As with how an understanding of event-driven architectures is the current hotness for a .NET developer, a decade and a bit earlier it had been Red, Green, Refactor.
Between 2008 and 2012, test driven development was the thing! One interview for a contract role at BNP Paribas had consisted of little else.
Given a requirement, I had to live-code my way towards the solution whilst the hiring manager acted as an animated navigator.
Failing that interview, the suggestion on the way out was to check out XTC London, the Extreme Tuesday club!
Rather than embracing the awkwardness that often comes from trying to learn things in person with random people in tech, I picked up some practise with Test Driven Development by writing a parser to help with a Java to .NET migration… and a couple of years later it was time to begin interviewing again. Naturally, I revisit TDD.
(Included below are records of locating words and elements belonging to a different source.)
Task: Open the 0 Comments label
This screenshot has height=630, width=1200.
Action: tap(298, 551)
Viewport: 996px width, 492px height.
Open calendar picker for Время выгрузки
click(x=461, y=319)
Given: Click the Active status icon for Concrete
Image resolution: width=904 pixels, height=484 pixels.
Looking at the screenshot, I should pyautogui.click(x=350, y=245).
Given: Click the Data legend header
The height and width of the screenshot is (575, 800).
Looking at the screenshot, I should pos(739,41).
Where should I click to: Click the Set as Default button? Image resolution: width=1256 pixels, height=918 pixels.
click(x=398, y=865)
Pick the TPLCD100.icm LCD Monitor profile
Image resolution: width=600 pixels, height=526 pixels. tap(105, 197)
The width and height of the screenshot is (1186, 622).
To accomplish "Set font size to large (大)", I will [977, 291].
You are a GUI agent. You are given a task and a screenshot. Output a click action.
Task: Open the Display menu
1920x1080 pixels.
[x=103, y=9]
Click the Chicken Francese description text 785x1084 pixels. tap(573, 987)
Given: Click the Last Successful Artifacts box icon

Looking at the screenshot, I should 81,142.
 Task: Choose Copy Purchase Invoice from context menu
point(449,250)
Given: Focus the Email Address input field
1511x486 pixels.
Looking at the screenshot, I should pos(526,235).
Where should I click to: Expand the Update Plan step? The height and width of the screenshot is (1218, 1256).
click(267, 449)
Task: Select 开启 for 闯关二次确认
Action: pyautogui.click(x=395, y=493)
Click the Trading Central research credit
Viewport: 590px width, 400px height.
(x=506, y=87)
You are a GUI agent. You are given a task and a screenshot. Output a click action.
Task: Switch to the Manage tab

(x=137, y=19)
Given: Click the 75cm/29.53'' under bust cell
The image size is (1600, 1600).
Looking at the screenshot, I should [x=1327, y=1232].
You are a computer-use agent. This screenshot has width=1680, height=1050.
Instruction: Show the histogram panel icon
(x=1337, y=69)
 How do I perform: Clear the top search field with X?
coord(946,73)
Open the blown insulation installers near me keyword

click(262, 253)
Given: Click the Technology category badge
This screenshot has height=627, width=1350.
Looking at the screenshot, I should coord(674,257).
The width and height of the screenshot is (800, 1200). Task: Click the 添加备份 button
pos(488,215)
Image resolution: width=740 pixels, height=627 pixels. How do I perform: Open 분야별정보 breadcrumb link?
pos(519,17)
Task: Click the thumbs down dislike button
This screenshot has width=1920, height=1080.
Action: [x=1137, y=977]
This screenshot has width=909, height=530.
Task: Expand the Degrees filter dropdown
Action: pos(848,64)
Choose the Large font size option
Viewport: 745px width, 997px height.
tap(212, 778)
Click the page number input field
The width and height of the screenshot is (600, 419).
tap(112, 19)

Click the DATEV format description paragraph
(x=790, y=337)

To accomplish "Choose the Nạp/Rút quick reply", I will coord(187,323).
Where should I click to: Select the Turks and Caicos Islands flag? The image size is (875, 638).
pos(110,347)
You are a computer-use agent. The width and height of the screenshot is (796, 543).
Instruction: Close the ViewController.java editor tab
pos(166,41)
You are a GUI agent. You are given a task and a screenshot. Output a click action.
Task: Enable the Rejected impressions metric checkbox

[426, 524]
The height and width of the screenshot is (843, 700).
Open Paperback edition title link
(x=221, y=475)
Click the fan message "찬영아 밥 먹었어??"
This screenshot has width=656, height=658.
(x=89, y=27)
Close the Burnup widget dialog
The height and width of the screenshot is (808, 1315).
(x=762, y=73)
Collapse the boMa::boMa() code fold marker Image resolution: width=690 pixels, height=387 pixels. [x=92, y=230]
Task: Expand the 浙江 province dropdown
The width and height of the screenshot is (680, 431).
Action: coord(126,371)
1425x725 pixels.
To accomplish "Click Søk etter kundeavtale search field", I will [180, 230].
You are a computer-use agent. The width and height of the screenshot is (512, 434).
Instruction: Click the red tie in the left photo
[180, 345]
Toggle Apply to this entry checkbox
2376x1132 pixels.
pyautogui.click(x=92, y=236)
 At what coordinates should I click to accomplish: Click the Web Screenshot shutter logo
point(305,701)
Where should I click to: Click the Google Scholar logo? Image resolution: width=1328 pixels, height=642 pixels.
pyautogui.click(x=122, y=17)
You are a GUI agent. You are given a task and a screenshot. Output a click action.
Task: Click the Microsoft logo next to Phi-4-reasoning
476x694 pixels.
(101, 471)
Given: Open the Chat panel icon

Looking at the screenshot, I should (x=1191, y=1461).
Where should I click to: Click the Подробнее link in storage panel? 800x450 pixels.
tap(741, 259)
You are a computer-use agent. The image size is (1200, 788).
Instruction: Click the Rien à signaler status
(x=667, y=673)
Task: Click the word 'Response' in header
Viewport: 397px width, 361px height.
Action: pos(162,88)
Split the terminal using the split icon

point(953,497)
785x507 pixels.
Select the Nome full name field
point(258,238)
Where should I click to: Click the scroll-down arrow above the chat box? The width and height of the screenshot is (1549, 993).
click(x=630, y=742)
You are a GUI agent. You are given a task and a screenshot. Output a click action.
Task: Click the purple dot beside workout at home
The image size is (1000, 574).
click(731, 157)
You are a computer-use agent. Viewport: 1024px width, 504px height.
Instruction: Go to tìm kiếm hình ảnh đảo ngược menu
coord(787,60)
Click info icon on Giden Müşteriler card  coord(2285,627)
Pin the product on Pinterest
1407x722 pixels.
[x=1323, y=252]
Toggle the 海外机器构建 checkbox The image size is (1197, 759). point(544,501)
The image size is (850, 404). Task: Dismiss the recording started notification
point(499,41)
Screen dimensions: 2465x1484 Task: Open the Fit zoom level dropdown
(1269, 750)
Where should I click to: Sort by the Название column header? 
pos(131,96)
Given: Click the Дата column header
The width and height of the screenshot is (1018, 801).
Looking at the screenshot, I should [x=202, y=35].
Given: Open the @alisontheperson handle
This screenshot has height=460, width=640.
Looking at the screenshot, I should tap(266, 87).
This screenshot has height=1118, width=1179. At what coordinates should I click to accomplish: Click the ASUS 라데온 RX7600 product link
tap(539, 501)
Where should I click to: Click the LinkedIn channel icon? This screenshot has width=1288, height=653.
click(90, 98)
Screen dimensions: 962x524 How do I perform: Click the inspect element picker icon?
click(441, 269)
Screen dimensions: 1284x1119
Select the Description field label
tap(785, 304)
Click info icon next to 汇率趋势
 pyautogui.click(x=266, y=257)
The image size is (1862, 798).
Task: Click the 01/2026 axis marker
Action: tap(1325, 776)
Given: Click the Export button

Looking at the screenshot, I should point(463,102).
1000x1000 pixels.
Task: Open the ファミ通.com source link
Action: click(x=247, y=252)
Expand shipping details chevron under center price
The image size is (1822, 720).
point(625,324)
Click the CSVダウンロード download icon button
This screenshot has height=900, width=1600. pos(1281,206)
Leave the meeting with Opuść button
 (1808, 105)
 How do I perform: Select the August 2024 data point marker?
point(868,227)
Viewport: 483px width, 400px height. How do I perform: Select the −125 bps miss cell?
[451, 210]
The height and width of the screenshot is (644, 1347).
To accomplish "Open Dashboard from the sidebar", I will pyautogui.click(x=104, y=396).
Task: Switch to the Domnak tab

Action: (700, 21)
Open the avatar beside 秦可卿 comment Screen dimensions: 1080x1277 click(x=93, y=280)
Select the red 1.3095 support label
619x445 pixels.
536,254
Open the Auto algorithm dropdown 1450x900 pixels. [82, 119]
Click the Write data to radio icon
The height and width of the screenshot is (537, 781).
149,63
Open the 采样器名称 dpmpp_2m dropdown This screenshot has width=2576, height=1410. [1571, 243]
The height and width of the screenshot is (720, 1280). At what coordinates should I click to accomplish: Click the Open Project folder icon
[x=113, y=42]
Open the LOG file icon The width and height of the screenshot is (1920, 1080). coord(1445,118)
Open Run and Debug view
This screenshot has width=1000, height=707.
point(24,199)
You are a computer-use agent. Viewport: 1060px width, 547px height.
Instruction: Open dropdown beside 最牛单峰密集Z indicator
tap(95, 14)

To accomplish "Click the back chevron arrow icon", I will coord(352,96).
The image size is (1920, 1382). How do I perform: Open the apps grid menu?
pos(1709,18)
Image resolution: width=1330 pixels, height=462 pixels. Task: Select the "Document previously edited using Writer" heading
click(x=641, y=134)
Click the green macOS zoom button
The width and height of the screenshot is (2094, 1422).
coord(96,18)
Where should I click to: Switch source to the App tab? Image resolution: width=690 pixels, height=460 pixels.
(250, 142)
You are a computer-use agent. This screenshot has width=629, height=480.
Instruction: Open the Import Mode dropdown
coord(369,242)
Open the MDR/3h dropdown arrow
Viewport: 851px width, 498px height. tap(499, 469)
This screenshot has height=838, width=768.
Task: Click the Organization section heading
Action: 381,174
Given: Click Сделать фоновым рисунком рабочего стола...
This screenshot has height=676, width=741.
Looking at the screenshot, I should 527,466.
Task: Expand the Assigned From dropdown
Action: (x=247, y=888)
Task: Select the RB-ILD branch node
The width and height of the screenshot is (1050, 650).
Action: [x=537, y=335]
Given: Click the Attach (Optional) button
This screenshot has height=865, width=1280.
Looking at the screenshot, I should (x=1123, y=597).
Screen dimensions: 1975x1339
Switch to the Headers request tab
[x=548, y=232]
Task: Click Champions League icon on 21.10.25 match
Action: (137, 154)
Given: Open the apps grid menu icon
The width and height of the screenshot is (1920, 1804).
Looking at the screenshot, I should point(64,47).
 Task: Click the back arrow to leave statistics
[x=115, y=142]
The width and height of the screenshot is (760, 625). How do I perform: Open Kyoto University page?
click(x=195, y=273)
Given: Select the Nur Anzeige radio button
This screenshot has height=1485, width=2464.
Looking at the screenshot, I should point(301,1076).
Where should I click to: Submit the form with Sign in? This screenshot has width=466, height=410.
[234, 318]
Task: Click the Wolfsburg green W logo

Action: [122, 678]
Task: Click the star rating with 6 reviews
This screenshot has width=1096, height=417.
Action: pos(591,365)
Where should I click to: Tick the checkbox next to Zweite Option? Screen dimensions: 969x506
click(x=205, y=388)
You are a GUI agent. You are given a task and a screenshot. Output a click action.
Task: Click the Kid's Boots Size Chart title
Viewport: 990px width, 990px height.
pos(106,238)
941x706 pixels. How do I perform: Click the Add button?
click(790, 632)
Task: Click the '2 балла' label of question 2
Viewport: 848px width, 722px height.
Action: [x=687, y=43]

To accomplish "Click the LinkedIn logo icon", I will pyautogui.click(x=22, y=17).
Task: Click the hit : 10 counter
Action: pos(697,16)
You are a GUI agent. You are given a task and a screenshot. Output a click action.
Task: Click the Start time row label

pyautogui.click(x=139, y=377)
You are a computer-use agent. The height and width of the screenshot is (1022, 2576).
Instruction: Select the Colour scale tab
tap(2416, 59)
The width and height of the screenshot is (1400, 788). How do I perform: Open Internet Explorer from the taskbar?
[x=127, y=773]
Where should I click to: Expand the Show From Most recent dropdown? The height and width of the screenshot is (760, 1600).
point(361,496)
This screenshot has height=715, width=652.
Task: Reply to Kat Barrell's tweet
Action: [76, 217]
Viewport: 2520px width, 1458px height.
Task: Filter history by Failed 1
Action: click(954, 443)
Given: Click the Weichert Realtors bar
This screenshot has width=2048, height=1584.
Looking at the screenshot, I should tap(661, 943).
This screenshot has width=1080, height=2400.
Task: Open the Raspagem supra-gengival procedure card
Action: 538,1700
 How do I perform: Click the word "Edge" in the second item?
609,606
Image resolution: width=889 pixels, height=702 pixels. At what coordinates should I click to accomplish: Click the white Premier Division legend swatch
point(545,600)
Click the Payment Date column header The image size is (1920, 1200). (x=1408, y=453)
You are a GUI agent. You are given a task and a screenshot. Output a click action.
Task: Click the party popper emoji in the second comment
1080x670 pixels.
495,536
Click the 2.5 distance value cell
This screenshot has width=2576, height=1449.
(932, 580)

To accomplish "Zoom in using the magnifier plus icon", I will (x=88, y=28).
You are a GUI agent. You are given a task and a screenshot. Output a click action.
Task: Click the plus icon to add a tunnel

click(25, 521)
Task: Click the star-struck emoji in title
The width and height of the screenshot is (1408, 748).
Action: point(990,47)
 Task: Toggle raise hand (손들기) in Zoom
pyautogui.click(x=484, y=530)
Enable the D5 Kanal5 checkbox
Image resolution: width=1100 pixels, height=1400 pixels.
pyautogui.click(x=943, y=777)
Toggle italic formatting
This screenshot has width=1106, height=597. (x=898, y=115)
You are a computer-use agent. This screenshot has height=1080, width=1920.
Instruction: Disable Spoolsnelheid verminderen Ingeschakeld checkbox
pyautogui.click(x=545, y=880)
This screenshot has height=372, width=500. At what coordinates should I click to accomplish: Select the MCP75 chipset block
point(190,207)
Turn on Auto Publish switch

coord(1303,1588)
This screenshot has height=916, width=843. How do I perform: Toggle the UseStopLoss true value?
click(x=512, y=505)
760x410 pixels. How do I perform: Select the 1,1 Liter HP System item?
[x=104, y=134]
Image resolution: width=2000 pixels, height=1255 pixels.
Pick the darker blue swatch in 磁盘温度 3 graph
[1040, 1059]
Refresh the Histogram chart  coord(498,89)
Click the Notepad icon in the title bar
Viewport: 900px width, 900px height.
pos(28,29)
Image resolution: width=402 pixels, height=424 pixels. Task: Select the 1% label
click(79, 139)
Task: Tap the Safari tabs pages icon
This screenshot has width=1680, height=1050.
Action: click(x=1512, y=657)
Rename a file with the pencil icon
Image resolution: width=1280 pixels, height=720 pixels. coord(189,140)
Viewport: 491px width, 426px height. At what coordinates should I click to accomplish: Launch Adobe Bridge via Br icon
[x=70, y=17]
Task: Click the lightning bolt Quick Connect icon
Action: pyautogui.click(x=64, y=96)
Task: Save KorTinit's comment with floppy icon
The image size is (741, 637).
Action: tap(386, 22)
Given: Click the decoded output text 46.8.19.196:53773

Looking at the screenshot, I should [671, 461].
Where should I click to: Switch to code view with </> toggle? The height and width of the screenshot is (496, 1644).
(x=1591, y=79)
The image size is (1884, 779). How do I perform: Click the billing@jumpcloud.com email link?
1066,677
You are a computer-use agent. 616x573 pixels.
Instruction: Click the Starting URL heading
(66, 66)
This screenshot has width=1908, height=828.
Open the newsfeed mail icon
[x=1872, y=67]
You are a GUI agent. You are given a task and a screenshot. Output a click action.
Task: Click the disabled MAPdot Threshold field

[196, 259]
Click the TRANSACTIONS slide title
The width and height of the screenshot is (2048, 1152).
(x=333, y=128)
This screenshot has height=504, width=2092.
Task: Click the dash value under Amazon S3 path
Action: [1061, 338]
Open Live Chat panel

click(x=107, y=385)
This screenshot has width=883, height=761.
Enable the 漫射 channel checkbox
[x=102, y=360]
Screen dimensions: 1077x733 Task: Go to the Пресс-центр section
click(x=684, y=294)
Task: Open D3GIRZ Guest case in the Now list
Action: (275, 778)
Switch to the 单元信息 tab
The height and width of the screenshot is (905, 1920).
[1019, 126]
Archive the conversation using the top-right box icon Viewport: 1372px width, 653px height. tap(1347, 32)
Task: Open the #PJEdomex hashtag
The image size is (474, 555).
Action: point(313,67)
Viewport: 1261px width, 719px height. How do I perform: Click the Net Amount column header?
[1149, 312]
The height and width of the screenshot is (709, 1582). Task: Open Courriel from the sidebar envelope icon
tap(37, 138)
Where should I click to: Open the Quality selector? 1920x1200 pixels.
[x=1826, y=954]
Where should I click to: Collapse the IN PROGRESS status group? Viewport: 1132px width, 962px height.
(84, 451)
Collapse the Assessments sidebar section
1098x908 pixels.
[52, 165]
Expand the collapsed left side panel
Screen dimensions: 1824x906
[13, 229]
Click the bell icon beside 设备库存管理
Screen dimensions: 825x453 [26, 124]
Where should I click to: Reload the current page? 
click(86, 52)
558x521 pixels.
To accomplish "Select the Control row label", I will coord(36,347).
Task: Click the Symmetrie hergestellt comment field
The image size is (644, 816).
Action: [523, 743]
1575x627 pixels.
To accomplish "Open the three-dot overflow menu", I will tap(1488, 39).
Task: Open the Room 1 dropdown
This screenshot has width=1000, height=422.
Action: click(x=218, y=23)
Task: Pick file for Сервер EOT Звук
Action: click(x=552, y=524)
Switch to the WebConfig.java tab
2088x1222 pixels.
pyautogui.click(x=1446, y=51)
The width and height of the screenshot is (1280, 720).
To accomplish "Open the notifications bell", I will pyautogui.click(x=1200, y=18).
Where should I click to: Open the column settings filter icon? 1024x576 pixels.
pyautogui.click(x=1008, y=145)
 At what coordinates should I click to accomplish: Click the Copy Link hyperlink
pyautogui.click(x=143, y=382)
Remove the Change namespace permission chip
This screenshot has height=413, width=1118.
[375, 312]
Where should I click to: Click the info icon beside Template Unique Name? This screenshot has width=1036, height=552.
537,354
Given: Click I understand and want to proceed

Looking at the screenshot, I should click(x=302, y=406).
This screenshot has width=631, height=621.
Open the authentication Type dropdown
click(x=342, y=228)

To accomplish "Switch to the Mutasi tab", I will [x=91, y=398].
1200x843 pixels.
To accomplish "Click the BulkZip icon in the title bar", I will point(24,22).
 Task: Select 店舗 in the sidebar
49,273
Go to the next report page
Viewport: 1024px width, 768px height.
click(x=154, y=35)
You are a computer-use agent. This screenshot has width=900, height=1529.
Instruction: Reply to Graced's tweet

Armed with a solution in search of a problem, I found one that read:
“A robot is located at the bottom-left corner of a 5×5 grid. The robot can move either up, down, left, or right, but can not visit the same spot twice. The robot is trying to reach the top-right corner of the grid.”
Hint: It’s just maths
Cut to April 1st, 2011 and I’m eager to do something, anything to demonstrate some TDD chops. I’d just discovered Redis and so was most definitely going to shoe-horn that into the exercise.
Recent failed interviews at RBS and JP Morgan for not having had enough of a handle on multi-threading meant that this was going in as well!
I really did believe that what I came up with next was inspired:
Using TDD, multi-threading and Redis, I’d show how they could be combined naively to solve the grid & robot problem above. It would satisfy a need to do some overdue writing and it would be an April Fool’s tour de force!
It was met with the only critique ever received:
“Brute force and ignorance.”
Philip Harvey
Some indecent time has passed since that last blog post, I’m in between gigs once again and right now there is no just sticking to the day job.